Le diagnostic est une épreuve car il n’y pas de prise de sang qui pourra affirmer à 100% qu’une personne est atteinte du syndrome. C’est un processus qui prend du temps, qui peut s’avérer être erroné, et qui peut arrivé ni sur un oui ou non, mais sur un simple « C’est possible. » Présenter Sheldon comme un Asperger, ne met pas en confiance pour le reste du podcast, et le gentil avertissement en début d’épisode annonçant que le panel n’est pas un expert et que des erreurs peuvent être commises sur le terrain tombe à l’eau quelque minutes après avec la jolie mention du ‘Monsieur Tout le Monde’. Par là, il faut comprendre les gens normaux qui n’ont pas de troubles psy. Et là, on ne parle pas d’expertise, mais d’un simple tact. L’argument du raccourci ne tient plus. Si tu as un trouble tu n’es pas « [Insérer le dénominatif du genre auquel vous vous identifiez ici] Tout le Monde », vous êtes différents. Et c’est violent comme terme et c’est quelque chose qu’on peut tous comprendre. C’est un peu comme les professeurs qui me demandaient ma nationalité à l’école. Je répondais « Français », et j’avais le droit à un « Mais de quel origine ? ». Je peux comprendre et admettre qu’ils·elles ne voyaient pas le mal dans leur question, mais ça voulait dire que le système éducatif me disait que je n’étais français comme les autres.
Et juste après l’exclusion, il y a la trivialisation avec la gentille blague « mais on n’est pas tous un peu malades ? ». Il est difficile de continuer à suivre l’épisode sans commencer à ressentir de la gêne pour ne pas dire de la colère.

Et c’est là où la représentation est si importante.
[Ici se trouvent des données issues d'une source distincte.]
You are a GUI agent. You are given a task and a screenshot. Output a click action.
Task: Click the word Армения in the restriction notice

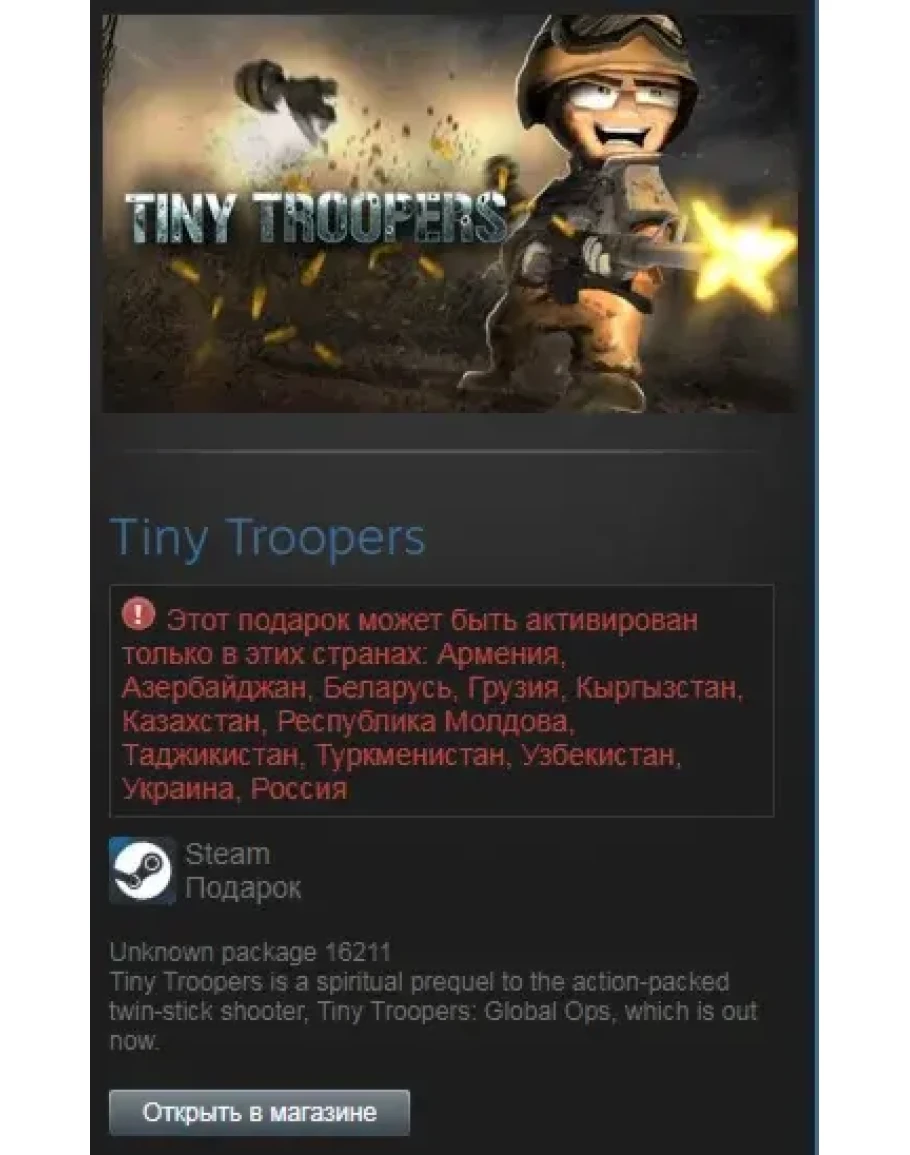[x=500, y=654]
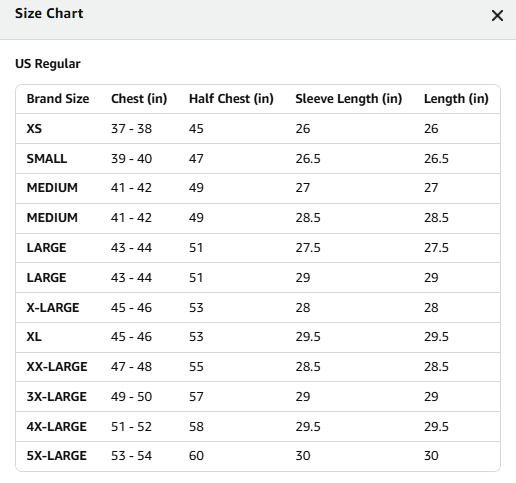Select the SMALL size row label

pos(47,159)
Il ne s’agit pas uniquement de voir (ou d’entendre) des gens qui parlent à ce qui nous caractérise, il s’agit d’avoir un point de vue de personnes concernées pour mieux gérer et appréhender les problèmes. Quelqu’un sur le panel aurait pu répondre, et lancer une discussion sur ces propos qui peuvent être difficile à entendre. Et on aurait pu entendre quelque chose de vraiment neuf sur le sujet. Mais tout simplement, sans expert en psychiatrie, nous avons affaire à des journalistes dont l’expertise se porte sur les séries télévisées. L’ACS veut être une organisation respectable, et les efforts dont elle fait preuve sont appréciés. L’idée même d’aborder le sujet est bienvenue, le problème est qu’en tant que journalistes représentant d’une association sérieuse, le podcast se devait au moins de mieux préparer le sujet, non pas sur les séries, mais les troubles psy en eux-mêmes. Les approximations ne sont pas acceptables quand elles renforcent des stéréotypes faux et préjudiciables.

Et on peut soutenir l’avis qu’on peut parler de ce qu’on veut sans être touché par les problématiques que l’on aborde. Mais dans ces cas-là, cela vient avec une vraie responsabilité, une vraie connaissance du sujet, et un vrai respect pour la problématique.